Contexte des interventions et vulnérabilités
Fin juillet, une intervention coordonnée États-Unis-Japon avait fait chuter le dollar face au yen, faisant reculer le taux de change depuis un sommet proche de 164 jusqu'à 155,20 en l'espace de trois jours. Depuis, les marchés ont partiellement racheté la paire, ramenant le cours à la zone actuelle. Les autorités restent attentives : la persistance d'un dollar trop fort pose des risques pour les exportations et la stabilité financière, d'où la sensibilité accrue autour du niveau des 160 yens.

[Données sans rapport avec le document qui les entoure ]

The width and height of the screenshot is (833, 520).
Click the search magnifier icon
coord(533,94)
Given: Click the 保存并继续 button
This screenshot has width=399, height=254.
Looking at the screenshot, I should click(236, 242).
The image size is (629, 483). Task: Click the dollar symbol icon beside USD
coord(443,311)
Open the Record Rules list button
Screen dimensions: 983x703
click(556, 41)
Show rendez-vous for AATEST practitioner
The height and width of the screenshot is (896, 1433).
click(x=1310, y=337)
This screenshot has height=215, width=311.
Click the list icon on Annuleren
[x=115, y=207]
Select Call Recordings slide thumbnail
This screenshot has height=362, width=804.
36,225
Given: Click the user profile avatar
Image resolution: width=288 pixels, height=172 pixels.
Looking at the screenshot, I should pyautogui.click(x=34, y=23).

Conséquences macroéconomiques concrètes pour les entreprises et les ménages
Une Fed qui temporise sur une nouvelle hausse de taux réduit la pression sur les coûts d'emprunt à court terme et peut soutenir l'activité économique. Pour les entreprises françaises exposées au dollar, une stabilisation du billet vert limite l'aggravation des coûts d'importation et atténue l'impact sur les marges. À l'inverse, un dollar qui reprend durablement de la force pèserait sur les entreprises importatrices et, indirectement, sur l'inflation importée en euro.
Ce qu'il faut surveiller
Les prochains éléments à suivre sont : l'évolution des prix à la consommation dans les mois à venir, les prochains rapports sur l'emploi américain, et la réaction des banques centrales, en particulier via toute communication du FOMC ou des autorités japonaises si le dollar-yen se rapproche à nouveau du seuil de 160.
| Indicateur | Valeur |
|---|---|
| Variation CPI (juillet) | +0,1 % |
| Indice dollar | 100 (stable jeudi) |
| Probabilité hausse Fed (sept.) | 40 % (vs 54 % la semaine précédente) |
| Dollar/yen | 159,44 |
En résumé, les données récentes ont momentanément réduit les paris d'une nette action monétaire en septembre, mais la trajectoire du dollar et la dynamique de l'emploi garderont le marché en alerte dans les semaines à venir.